▸ SOURCE DOCUMENT

_ _ _ _

Frequently Asked Questions
Why does the movie end just as Twisted Sister’s career takes off?
The idea of doing a survey of Twisted’s whole career was never my intention. I originally became very interested in their experience in the clubs from the mid 70s to the early 80s, particularly their stage shows which had a very strong sort of vaudeville element. As Dee described it, “Bands were expected to be human jukeboxes, regurgitate the hits, play the music that people want, but not too loud, so they can talk, and pick up guys or girls or do what they do. And Twisted Sister from day one refused to be that band. We didn’t care who was there, who wasn’t there, you were going to watch us, you were going to be aware of us and we would do whatever it took to get your attention.” And this desire to capture people’s attention no matter what evolved into a whole series of on-stage antics, which included storytelling, comedy and literal assaults on the audience, that to me it seemed like a kind of performance art, though the band themselves referred to it as “bar band shtick”.
Through talking to Jay Jay about this I started to get an idea of the larger story involved which had to do with the uniquely vast tri-state suburban bar/club scene that they played in, and the irony that their success in that scene was largely responsible for their inability to break out of it – the record companies having dismissed them as just a bar band. I also realized that the story of their ten years in the bars give a very interesting look at how a band becomes a band. Their development of, not just their music, but their performance style and their various strategies – both successes and failures – to instigate their ultimate breakout were, to me, more interesting than the usual tropes of rise and fall and (hopefully) rebirth which are a very common theme in R ‘n Roll stories.
For fans who seem to be thrown by the fact that the story doesn’t cover Twisted’s entire career, both Behind The Music, and also Twisted’s own dvd, “Twisted Sister: The Video Years”, have already dealt with this. I felt it would be a lot more interesting to tell “the untold story” rather than the familiar one and I think there’s plenty of story here that be appreciated on it’s own terms. And for the majority who never experienced Twisted in the shear wildness of their club shows, I wanted to communicate a little of what that was like, as I discovered it for myself. In the end, I have to say the more I got into the story the more it resonated with me on many different levels and I think it really reveals itself to be pretty epic.
How did you come to make the movie?

_ _ _ _

(Entries drawn from a collection)
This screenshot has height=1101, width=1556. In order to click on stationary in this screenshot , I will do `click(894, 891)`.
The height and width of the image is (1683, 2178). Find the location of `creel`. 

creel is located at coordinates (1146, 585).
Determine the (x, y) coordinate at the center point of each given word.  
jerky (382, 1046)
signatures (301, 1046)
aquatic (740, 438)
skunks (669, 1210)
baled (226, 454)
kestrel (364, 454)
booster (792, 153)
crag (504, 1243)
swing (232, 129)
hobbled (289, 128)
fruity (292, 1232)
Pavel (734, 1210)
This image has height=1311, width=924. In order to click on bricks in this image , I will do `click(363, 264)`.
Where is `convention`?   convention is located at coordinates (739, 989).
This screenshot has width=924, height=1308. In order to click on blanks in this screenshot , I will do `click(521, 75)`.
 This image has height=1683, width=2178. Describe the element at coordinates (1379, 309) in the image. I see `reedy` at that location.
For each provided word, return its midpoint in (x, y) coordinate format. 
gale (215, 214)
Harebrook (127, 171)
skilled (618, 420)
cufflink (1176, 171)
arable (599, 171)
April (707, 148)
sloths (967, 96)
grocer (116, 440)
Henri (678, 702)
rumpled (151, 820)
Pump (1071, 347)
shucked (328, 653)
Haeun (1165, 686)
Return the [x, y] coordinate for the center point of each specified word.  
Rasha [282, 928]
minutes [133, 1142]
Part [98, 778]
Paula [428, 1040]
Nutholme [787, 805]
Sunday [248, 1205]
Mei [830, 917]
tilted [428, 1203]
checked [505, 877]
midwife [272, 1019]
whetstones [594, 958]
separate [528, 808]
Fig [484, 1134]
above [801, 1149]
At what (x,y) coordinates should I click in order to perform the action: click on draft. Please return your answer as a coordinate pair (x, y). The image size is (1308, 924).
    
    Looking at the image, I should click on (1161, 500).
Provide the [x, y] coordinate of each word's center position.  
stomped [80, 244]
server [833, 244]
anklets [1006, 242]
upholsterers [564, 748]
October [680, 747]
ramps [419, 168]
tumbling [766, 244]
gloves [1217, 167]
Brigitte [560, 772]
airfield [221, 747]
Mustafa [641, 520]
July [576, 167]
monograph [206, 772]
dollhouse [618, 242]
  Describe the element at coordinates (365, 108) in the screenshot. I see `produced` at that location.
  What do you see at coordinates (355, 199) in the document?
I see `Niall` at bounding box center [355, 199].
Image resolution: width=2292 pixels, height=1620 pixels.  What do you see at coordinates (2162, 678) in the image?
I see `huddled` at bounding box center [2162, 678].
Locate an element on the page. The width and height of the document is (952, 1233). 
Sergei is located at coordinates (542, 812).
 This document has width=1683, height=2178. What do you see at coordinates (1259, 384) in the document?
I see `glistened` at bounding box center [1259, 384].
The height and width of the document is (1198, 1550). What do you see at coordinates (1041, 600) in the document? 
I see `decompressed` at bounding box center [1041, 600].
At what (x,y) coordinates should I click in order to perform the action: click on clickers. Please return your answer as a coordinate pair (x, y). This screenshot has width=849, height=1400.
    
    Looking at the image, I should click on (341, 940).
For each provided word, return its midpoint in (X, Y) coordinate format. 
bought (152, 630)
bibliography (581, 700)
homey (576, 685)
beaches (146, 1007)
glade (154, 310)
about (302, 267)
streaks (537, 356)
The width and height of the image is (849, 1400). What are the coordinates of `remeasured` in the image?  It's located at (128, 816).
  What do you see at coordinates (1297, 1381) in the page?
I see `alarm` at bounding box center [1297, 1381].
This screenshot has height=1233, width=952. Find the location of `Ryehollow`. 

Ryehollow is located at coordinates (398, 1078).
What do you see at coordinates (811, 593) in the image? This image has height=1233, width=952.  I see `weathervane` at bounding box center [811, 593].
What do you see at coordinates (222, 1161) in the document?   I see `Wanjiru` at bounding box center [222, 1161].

_ _ _ _

▸ GIVEN INSTRUCTION 1
Retype the rows starting at the line containing "Sunday [248, 1205]" and ending at the line containing "Looking at the image, I should click on (1161, 500).", keeping both of those lines.
▸ GIVEN INSTRUCTION 2
Continue the Twisted Sister FAQ from the point where it stops.
The text and the rows come from unrelated sources.

▸ EXPECTED OUTPUT 1
Sunday [248, 1205]
Mei [830, 917]
tilted [428, 1203]
checked [505, 877]
midwife [272, 1019]
whetstones [594, 958]
separate [528, 808]
Fig [484, 1134]
above [801, 1149]
At what (x,y) coordinates should I click in order to perform the action: click on draft. Please return your answer as a coordinate pair (x, y). The image size is (1308, 924).
    
    Looking at the image, I should click on (1161, 500).

▸ EXPECTED OUTPUT 2
Jay Jay appeared in a previous film of mine, “The Nomi Song”, which came from a place that seemed as though it couldn’t have been more different. Check out www.thenomisong.com and you’ll get some idea of what I mean. And after that was over he and I spent some time talking about Twisted, who I knew very little about. The stories he told me started me off on what turned out to be a pretty big journey. You could say that the point where I really took it seriously, was when the Nomi movie was playing at the London Film Festival and I was asked to be on a panel about music films. I was there with Ondi Timomer who made “Dig!”, and Scott Crary who made “Kill Your Idols”. So we said our piece and at the end they asked us what we’d like to do next. So Ondi said she was already working on a history of Reggae, to which the crowd responded with rumblings of approval, and then Scott said he would like to do a movie about The Smiths, and there were reverent murmurs of “oooh, The Smiths…”, and when it came to my turn I had really no idea. I was still pretty blown out from getting the Nomi movie finished, but I had to say something. So remembering that talk I’d had with Jay Jay, I said I wanted to do a movie about Twisted Sister. And the whole crowd burst into spontaneous applause. So I thought, well maybe that’s not a bad idea…
Why are the clips of Twisted performing in the movie not identified?
I had a good deal of club material at my disposal but not necessarily shows that corresponded to specific events in the movie. I tried to integrate the clips and music into the story as opposed to just using them as examples of Twisted playing, and to identify clips as being from a different place and time would have been a distraction from the narrative. A complete list of all the songs in the film, identified with time and place, can be found in the end credits. I am happy to say that every bit of music in the film was played by Twisted Sister.
Do Twisted still do all these crazy things on stage?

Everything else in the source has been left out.